Lithia Motors Could Shift Into Gear Soon

With a projected slowdown in domestic auto sales in 2014, shares of Lithia Motors have corrected sharply in recent months but nonetheless remain attractive in the long-term.

Jan 31, 2014 at 1:13PM

Although the major indices have pulled back a bit in recent weeks, many companies' stocks are still close to their all-time high levels. It is at times like these that I find it beneficial to study particular companies that have not fared as well since they may be ripe for a turnaround.

One company that stands out to me is Lithia Motors (NYSE:LAD), an automotive franchisee and retailer of new and used vehicles as well as replacement parts in the United States. Shares of the company are down approximately 20% in 2014 alone. With earnings set to be released next month, the time seems right to consider Lithia Motors for long-term growth.

Reliable business
Perhaps the most intriguing aspect of Lithia Motors' business is that it is relatively utilitarian in nature compared to the businesses of the major vehicle manufacturers like Ford and General Motors. The company's business of selling new and used cars and parts relies heavily on the consumer's willingness to save money on large automobile purchases.

Additionally, Lithia Motors carries significantly less headline risk compared to the major car manufacturers, as the company does not have to contend with problems like debilitating manufacturing issues. As such, major automotive retailers like Lithia Motors remain an interesting way for investors to capitalize on strong domestic cars sales without many of the typical industry risks.

The proof is in Lithia Motors' strong revenue growth over the last five years. The company has grown revenue in seven years out of the last nine.
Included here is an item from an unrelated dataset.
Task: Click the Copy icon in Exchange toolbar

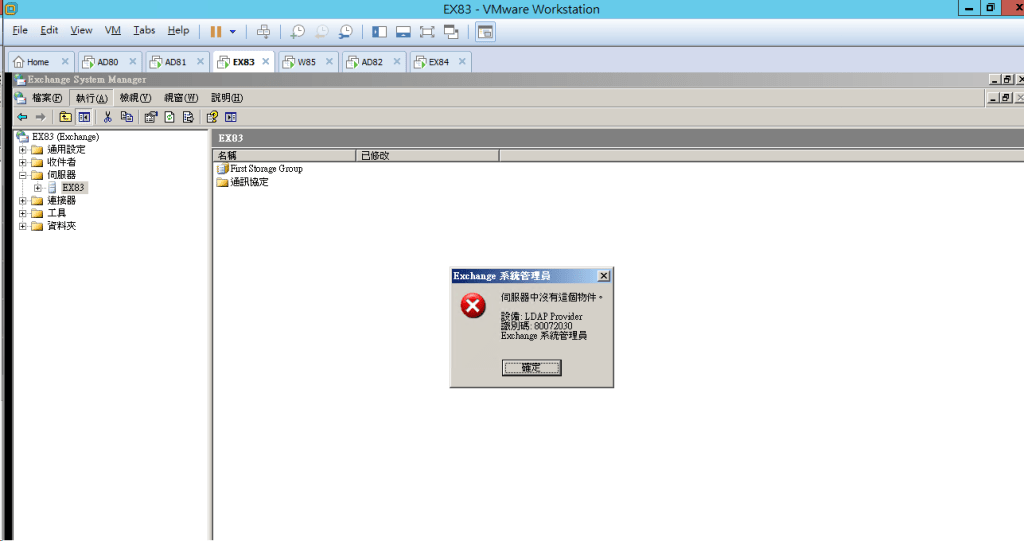Action: coord(127,117)
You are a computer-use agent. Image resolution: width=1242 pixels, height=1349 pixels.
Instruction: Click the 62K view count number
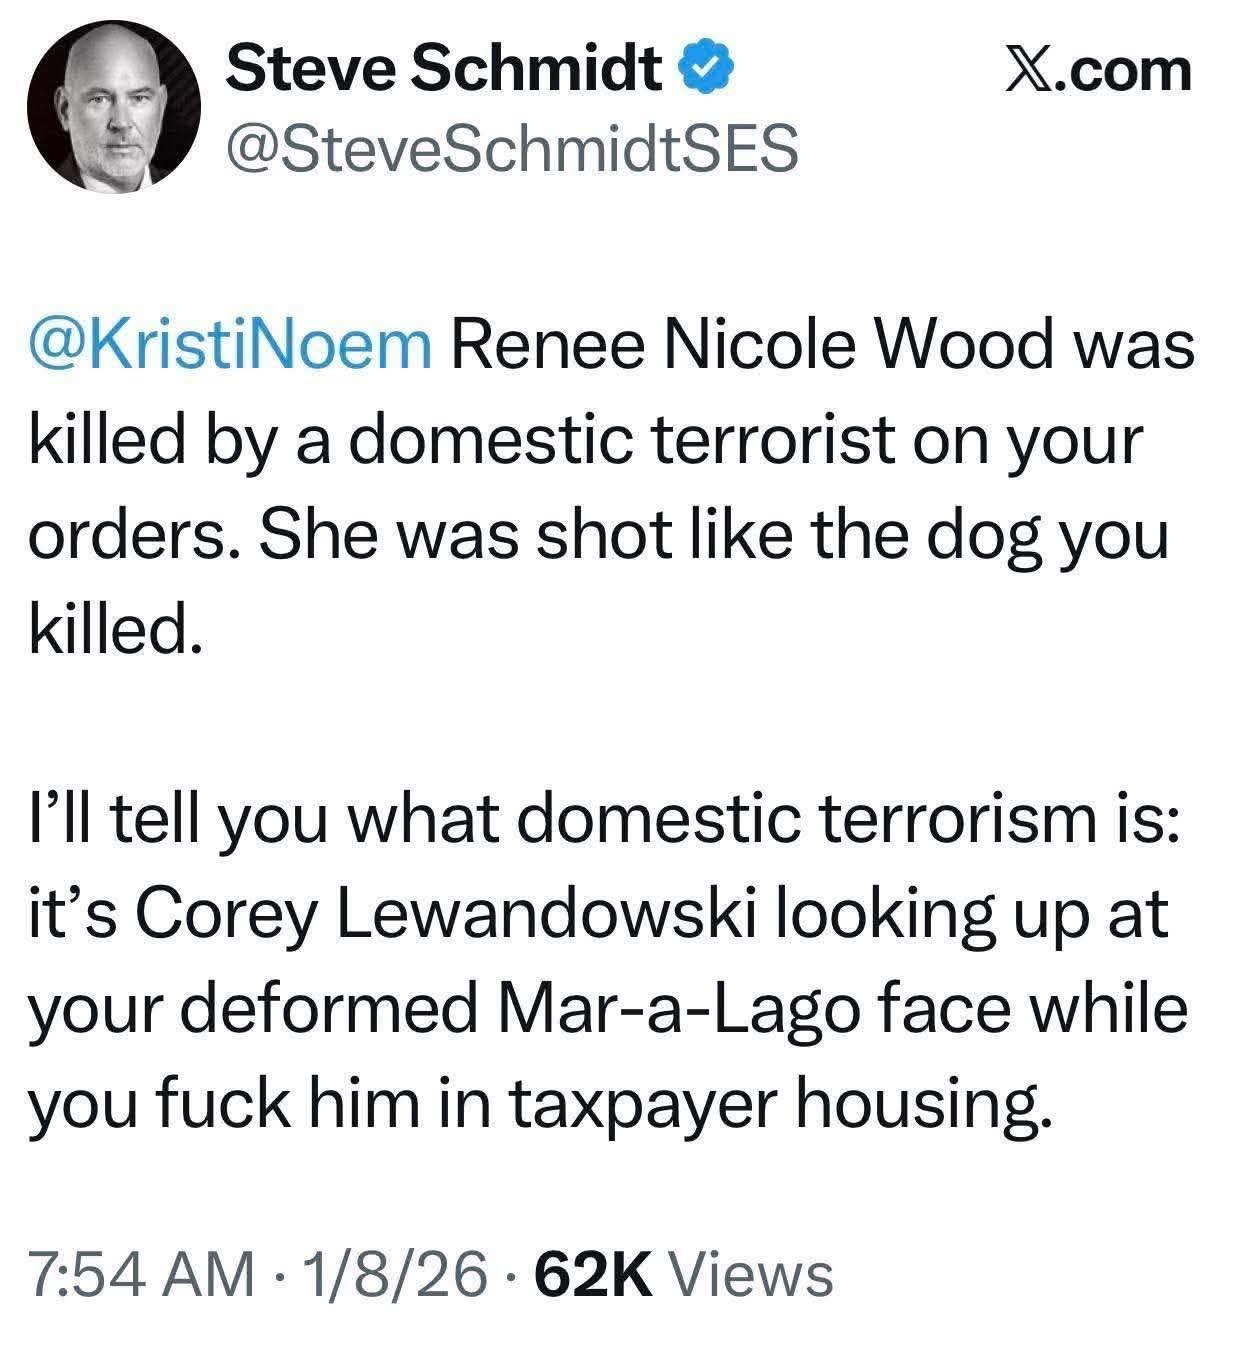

Only in the challenging 2008-2009 time period did Lithia Motors fail to increase revenue on a year-over-year basis. 

Growth compared to peers
The following is a breakdown of Lithia Motors' projected growth in 2014 compared to that of industry competitors AutoNation (NYSE:AN) and Penske Automotive Group (NYSE:PAG)



Lithia Motors

Penske Automotive

Revenue Growth 2014




EPS Growth 2014




Lithia Motors' strong track record of revenue growth is expected to continue into 2014, as the company is projected to lead all listed competitors in sales growth going forward by a significant margin. However, the company's projected earnings growth of 12.8% in 2014, although impressive, lags behind the EPS growth rates of both AutoNation and Penske Automotive.

What Lithia Motors may lack in EPS growth compared to competitors, the company now makes up for in valuation. Lithia Motors is the cheapest company on a trailing twelve month and future twelve month basis. The company's current P/E of 15.07 and future P/E of 12.81 are cheaper than AutoNation's respective P/E ratios of 16.56 and 14.02 and Penske Automotive's 16.27 and 13.24. 

Why the drop?
Since we now know that Lithia Motors is still projected to grow at very solid rates in 2014 and currently trades at cheap valuation levels compared to peers, let's focus on why the company has struggled recently.

The good news is that Lithia Motors' struggles are not so much company-specific. Most of the major automotive retailers have not performed well as of late. AutoNation is down approximately 5% year-to-date, while Penske Automotive is down approximately 11% year-to-date.

A major reason is that auto sales in general slowed in December despite having grown significantly in 2013 overall. U.S. auto sales grew roughly 8% in 2013 but slowed drastically in December. Due to cold weather, domestic auto sales in December remained flat on a year-over-year basis. 

Although global automotive sales are expected to be robust in 2014, domestic sales are projected to grow only 5% this year, which is down notably from 8% in 2013. This lower growth forecast has no doubt affected the growth projections of all of the domestic automotive retailers.  

With shares of Lithia Motors off significantly from the company's all-time highs and down roughly 20% in 2014 alone, much of the bad news surrounding weaker-than-anticipated auto sales could already be baked in.

The fact remains that the company is still expected to grow at healthy levels this year, and domestic car sales are still on track to grow by over 5%. Since Lithia Motors is one of the stronger companies in the segment and is currently trading at the cheapest multiples, it remains an ideal turnaround candidate in the automotive space.